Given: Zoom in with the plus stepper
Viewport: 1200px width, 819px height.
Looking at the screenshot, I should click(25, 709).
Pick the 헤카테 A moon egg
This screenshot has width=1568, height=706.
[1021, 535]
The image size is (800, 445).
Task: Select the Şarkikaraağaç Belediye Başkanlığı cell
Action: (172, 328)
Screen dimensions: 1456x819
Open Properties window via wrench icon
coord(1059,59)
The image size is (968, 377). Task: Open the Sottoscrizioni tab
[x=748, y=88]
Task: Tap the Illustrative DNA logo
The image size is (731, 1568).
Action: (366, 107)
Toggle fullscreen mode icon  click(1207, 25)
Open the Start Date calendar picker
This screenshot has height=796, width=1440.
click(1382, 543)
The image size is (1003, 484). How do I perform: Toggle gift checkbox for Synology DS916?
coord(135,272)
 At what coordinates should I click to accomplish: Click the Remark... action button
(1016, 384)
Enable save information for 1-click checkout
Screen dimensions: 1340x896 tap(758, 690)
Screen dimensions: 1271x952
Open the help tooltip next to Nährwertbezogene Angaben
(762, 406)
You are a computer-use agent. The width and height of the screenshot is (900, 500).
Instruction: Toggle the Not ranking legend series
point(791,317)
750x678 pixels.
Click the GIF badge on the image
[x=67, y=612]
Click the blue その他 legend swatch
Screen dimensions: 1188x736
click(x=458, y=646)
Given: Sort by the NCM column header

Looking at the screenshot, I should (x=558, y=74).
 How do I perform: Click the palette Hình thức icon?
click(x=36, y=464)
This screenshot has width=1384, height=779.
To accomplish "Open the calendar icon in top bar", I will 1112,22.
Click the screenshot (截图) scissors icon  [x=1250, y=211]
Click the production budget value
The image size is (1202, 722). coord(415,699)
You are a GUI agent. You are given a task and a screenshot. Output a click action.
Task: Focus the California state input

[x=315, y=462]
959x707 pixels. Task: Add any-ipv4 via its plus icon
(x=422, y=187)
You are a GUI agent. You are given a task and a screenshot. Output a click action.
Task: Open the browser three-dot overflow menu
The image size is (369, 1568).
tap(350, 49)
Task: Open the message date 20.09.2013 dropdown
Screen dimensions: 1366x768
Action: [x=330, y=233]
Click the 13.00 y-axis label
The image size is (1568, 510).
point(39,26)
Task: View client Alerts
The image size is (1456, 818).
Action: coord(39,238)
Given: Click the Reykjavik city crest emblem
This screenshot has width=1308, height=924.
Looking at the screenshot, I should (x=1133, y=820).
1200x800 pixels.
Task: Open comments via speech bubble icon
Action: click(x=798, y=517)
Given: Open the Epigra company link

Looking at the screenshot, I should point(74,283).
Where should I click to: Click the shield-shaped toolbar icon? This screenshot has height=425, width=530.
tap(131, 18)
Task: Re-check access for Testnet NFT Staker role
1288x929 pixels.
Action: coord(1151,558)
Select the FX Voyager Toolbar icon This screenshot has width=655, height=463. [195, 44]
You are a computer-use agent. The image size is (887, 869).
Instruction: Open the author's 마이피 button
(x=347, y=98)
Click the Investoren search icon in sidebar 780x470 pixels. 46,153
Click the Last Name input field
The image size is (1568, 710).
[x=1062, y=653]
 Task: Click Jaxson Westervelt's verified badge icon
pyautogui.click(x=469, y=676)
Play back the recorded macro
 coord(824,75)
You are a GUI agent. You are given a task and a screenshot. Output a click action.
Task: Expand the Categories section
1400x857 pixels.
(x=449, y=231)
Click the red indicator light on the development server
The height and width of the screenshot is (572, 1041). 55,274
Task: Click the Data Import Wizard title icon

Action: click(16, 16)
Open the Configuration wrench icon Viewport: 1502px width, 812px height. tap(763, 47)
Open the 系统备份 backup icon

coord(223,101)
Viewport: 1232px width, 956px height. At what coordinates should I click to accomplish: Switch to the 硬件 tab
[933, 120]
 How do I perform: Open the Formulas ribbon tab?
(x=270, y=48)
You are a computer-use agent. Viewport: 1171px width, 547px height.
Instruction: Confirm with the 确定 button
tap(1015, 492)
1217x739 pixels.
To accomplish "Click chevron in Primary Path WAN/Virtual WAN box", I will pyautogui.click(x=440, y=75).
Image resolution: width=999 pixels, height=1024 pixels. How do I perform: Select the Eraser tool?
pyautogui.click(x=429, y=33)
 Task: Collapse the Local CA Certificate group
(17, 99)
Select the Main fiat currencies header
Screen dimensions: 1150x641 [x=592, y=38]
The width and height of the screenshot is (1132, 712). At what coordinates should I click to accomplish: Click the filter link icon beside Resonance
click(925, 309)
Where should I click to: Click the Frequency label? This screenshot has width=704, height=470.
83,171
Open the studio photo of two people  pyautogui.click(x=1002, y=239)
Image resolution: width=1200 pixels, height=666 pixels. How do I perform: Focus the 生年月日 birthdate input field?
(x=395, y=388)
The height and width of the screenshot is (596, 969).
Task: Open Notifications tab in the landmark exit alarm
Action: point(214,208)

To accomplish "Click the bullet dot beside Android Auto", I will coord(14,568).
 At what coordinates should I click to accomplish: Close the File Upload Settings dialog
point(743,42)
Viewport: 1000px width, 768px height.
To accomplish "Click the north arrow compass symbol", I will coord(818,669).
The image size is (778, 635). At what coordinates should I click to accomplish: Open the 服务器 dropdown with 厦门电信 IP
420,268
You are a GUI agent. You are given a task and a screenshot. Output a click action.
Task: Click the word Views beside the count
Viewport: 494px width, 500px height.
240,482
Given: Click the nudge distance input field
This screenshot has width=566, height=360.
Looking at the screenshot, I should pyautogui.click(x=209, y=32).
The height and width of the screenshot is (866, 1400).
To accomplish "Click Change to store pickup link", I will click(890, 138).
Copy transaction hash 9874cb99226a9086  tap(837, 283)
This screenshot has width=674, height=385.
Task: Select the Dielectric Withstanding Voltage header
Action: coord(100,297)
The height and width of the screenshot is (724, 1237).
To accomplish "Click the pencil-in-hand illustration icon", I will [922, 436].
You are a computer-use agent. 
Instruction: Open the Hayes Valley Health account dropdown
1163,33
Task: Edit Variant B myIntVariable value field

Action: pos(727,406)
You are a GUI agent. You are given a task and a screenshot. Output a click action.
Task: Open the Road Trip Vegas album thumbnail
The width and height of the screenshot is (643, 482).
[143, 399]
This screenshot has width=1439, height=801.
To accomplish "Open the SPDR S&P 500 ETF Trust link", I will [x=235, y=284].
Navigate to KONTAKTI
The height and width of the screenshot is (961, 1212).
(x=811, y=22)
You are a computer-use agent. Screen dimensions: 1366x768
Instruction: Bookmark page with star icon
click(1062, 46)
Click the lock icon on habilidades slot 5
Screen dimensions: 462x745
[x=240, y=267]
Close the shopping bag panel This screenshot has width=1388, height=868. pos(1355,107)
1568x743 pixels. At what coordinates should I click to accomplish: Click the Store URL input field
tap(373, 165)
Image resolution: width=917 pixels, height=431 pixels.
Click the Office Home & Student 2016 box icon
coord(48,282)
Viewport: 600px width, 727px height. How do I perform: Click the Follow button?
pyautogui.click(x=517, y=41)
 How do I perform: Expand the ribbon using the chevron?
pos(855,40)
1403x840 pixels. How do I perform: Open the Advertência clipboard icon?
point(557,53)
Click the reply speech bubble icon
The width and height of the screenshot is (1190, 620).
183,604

---

## PROBLEM STATEMENT
The lines holding the string "will" in the listing above are what you should copy out.

## SOLUTION FOR THIS EXERCISE
To accomplish "Open the calendar icon in top bar", I will 1112,22.
To accomplish "Click chevron in Primary Path WAN/Virtual WAN box", I will pyautogui.click(x=440, y=75).
To accomplish "Click the bullet dot beside Android Auto", I will coord(14,568).
To accomplish "Click the north arrow compass symbol", I will coord(818,669).
To accomplish "Click Change to store pickup link", I will click(890, 138).
To accomplish "Click the pencil-in-hand illustration icon", I will [922, 436].
To accomplish "Open the SPDR S&P 500 ETF Trust link", I will [x=235, y=284].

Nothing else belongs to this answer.